The Qurta rock art – a series of carved images of birds, animals and some human figures – is at least 15,000 years old, according to an analysis of grains of sediment blown onto the rocks from the Nile river banks.
The carvings were discovered in 2005 on sandstone cliffs bordering the east side of the Egyptian Upper Nile Valley flood plain. The detective work then began of trying to determine the age of the carvings.
Using the technique of optically stimulated luminescence (OSL) dating, Dimitri Vandenberghe and colleagues at Ghent University in Belgium have pinpointed the date when sediment was blown onto the carvings.
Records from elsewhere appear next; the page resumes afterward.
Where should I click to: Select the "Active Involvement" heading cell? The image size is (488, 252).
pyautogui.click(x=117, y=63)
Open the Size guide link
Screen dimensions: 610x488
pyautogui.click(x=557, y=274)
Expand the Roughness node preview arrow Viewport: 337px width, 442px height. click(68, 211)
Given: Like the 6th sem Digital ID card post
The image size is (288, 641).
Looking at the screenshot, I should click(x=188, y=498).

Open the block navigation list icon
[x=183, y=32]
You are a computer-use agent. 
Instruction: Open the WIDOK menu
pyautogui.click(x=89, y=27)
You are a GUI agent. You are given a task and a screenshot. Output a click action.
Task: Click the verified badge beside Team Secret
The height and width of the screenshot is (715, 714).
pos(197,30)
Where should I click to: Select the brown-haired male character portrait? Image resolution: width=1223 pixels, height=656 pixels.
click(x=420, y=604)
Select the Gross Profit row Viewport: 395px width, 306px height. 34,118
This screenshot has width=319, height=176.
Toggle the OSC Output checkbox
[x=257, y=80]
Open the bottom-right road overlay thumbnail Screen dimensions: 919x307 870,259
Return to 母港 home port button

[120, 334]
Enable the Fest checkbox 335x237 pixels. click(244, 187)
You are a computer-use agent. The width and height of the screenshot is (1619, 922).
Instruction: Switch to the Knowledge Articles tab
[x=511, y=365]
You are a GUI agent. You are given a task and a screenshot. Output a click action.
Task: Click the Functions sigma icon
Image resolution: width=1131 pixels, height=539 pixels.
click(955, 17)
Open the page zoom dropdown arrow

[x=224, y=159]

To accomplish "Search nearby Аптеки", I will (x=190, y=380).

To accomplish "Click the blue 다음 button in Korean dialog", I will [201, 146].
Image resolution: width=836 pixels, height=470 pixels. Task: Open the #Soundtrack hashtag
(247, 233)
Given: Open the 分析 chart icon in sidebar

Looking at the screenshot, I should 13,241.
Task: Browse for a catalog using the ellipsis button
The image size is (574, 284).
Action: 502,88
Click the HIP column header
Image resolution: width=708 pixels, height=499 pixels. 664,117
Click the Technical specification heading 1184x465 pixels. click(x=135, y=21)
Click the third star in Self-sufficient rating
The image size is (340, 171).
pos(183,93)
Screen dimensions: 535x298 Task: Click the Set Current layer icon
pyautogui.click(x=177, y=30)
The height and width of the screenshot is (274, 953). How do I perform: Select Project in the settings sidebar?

The result means that the rock art is at least 15,000 years old, and probably older, because the carvings show signs of having already weathered before they became covered in sediment.
The study confirms the Qurta rock art to be the first known Pleistocene art in North Africa. Indeed, the carvings could be as old as 17,000 to 19,000 years, according to a report in December 2011 issue of the Quarterly Review of Archaeology, Antiquity (see “First evidence of Pleistocene rock art in North Africa: securing the age of the Qurta petroglyphs (Egypt) through OSL dating”. Antiquity vol 85, no 330, pages 1184-93).
Vandenberghe’s approach was to measure the ability of the sedimentary mineral grains to luminescence – or emit light. This property is both useful and challenging at the same time. It is useful because luminescence – which is due to the release of energy by minerals such as quartz builds up over time in the dark. The challenge, however, is that the luminescence clock is set to zero if a sample is exposed once again to sunlight. For archaeologists, this means that only samples of sediment that are still buried are suitable for analysis.
Fortunately, in 2008, geoarchaeologist Morgan De Dapper at Ghent University discovered that there were still some rock carvings at Qurta covered by sediment, and trapped beneath sandstone debris. He invited Vandenberghe to take samples for analysis by OSL, to determine when the sediment was deposited, thus recognising that this could yield a meaningful minimum age for the rock art.
“We were lucky that this coarse debris had ensured that the sediment remained in place for many thousands of years,” said Vandenberghe.
The lead archaeologist Dirk Huyge, Curator of Prehistoric and Early Dynastic Egypt Royal Museums of Art and History in Brussels, delayed excavation so that Vandenberghe could take samples from the deepest layer of sediment that was still in contact with the rock art.
He then analysed the sediment in a dark room to show that it was around 15,000 years ago that the particles were last exposed to sunlight and blown by the wind onto the rock.
“Most of what they encounter is sediment, and this is the only method that allows you to obtain an absolute age for sediment,” said Vandenberghe. He sees this type of study becoming increasingly important as archaeologists look to understand the geography around a site – such as when water may have been an important local feature, for example.